Abstract
Monocular deprivation (MD) causes an initial decrease in synaptic responses to the deprived eye in juvenile mouse primary visual cortex (V1) through Hebbian long-term depression (LTD). This is followed by a homeostatic increase, which has been attributed to synaptic scaling. However, homeostasis during other forms of visual deprivation is caused by sliding the threshold for Hebbian long-term potentiation (LTP) rather than scaling. We therefore asked whether the homeostatic increase during MD requires GluN2B-containing NMDA receptor activity, which is required to slide the plasticity threshold but not for synaptic scaling.

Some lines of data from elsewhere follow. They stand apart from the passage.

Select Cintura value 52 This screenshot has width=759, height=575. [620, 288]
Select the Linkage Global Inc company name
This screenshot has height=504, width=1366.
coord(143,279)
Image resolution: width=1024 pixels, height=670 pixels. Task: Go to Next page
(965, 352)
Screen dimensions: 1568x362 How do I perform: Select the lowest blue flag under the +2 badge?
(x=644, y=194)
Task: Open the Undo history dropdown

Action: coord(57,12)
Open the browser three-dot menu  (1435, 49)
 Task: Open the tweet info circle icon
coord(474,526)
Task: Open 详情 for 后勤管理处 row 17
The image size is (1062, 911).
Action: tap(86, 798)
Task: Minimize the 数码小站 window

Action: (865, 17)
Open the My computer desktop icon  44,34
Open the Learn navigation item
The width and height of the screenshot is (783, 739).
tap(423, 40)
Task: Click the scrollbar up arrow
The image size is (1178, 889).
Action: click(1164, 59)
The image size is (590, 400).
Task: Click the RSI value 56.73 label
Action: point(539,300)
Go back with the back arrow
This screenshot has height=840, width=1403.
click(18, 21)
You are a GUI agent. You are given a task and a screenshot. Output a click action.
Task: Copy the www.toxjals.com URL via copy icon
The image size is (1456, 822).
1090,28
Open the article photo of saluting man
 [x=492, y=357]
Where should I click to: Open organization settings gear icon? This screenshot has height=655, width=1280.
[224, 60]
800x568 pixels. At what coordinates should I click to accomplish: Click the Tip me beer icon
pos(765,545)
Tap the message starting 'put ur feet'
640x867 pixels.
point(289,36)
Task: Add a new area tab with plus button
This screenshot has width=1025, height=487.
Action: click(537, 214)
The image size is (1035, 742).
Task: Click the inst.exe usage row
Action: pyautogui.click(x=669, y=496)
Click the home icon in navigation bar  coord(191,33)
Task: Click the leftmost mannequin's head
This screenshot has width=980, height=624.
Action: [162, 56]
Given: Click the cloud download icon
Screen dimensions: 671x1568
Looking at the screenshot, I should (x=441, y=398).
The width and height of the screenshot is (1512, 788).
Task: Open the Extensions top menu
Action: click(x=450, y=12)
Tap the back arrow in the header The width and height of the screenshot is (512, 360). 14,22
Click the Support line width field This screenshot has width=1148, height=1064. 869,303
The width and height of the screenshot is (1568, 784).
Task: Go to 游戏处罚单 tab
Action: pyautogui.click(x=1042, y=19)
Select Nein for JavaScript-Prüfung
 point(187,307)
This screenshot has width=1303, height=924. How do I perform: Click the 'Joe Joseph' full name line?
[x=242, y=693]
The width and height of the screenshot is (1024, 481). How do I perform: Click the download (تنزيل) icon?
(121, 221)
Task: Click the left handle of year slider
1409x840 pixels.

Selective GluN2B blockade from 2-6d after monocular lid suture prevented the homeostatic increase in miniature excitatory postsynaptic current (mEPSC) amplitude in monocular V1 of acute slices and prevented the increase in visually evoked responses in binocular V1 in vivo. The decrease in mEPSC amplitude and visually evoked responses during the first 2d of MD also required GluN2B activity. Together, these results indicate that GluN2B-containing NMDA receptors first play a role in LTD immediately following eye closure, and then promote homeostasis during prolonged MD by sliding the plasticity threshold in favor of LTP.
Competing Interest Statement
The authors have declared no competing interest.